● Task prompt:
Search the material below for the string "link" and list each line that holds it.

--- Records for processing Enclosed Below ---

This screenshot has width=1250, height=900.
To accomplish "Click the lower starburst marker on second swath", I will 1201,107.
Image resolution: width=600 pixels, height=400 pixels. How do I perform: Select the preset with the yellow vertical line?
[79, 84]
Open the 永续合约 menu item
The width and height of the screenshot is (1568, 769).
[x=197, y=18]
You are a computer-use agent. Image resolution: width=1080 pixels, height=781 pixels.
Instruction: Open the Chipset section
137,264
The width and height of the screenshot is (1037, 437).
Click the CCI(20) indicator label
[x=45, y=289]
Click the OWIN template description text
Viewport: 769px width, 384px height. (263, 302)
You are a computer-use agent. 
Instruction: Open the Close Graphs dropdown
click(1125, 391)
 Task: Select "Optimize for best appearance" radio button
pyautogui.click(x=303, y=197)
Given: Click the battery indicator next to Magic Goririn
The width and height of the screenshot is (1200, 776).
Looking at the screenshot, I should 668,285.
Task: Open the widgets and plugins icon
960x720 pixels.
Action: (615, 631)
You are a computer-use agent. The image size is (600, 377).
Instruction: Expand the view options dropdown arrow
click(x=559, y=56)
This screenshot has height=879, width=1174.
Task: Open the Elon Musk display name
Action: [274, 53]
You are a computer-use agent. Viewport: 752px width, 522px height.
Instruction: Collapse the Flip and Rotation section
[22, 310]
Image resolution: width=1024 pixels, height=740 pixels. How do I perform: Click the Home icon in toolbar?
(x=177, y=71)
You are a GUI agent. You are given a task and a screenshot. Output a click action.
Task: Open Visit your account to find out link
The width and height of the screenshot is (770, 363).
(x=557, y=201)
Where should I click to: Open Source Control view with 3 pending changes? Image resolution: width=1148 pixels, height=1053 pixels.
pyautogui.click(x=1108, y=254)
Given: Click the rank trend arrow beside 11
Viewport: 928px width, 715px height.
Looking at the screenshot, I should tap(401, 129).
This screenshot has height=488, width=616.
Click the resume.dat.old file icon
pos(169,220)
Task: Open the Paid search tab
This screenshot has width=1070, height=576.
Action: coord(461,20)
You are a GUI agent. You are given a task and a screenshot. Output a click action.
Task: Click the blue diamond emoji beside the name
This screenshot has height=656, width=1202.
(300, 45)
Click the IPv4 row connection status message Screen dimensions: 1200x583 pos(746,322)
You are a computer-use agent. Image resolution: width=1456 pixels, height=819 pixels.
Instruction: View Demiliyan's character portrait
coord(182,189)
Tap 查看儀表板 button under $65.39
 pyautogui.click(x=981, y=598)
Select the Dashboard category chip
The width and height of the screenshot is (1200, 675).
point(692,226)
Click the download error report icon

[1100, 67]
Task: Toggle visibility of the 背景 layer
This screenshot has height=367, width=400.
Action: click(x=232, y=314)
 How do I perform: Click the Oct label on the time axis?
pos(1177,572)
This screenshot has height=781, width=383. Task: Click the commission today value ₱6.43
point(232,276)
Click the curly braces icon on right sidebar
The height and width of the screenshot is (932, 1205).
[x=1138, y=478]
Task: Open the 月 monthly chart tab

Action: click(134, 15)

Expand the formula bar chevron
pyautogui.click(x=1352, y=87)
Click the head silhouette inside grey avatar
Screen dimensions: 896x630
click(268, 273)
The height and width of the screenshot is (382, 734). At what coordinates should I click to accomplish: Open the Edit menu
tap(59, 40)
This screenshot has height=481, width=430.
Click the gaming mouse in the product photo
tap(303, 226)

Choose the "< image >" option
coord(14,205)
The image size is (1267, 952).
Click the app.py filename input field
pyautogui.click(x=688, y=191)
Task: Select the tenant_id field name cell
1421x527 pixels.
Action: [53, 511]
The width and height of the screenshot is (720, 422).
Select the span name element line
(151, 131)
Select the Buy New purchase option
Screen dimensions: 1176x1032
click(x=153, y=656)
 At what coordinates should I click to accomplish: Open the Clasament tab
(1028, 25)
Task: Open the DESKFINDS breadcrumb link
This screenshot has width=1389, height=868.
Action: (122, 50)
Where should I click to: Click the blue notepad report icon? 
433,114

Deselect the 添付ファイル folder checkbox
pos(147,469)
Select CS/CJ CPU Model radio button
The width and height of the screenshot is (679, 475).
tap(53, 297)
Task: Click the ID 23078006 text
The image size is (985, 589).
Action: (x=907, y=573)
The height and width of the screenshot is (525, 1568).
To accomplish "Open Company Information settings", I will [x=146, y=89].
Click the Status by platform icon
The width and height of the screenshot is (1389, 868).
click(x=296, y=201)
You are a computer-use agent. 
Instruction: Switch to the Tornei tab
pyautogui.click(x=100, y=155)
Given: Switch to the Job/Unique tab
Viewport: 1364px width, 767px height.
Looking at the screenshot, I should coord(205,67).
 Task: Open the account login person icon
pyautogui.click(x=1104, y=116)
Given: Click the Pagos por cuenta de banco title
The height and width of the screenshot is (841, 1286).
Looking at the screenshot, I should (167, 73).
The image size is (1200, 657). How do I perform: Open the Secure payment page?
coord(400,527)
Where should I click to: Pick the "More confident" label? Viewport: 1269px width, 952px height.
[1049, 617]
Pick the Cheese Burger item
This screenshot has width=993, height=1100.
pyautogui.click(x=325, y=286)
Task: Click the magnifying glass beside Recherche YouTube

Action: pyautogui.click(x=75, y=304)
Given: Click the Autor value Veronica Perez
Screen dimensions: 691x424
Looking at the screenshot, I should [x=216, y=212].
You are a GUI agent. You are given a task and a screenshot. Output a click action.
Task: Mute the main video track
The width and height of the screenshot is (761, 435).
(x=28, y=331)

--- End of Enclosed Records for processing ---

● Task output:
Task: Open Visit your account to find out link
Task: Open the DESKFINDS breadcrumb link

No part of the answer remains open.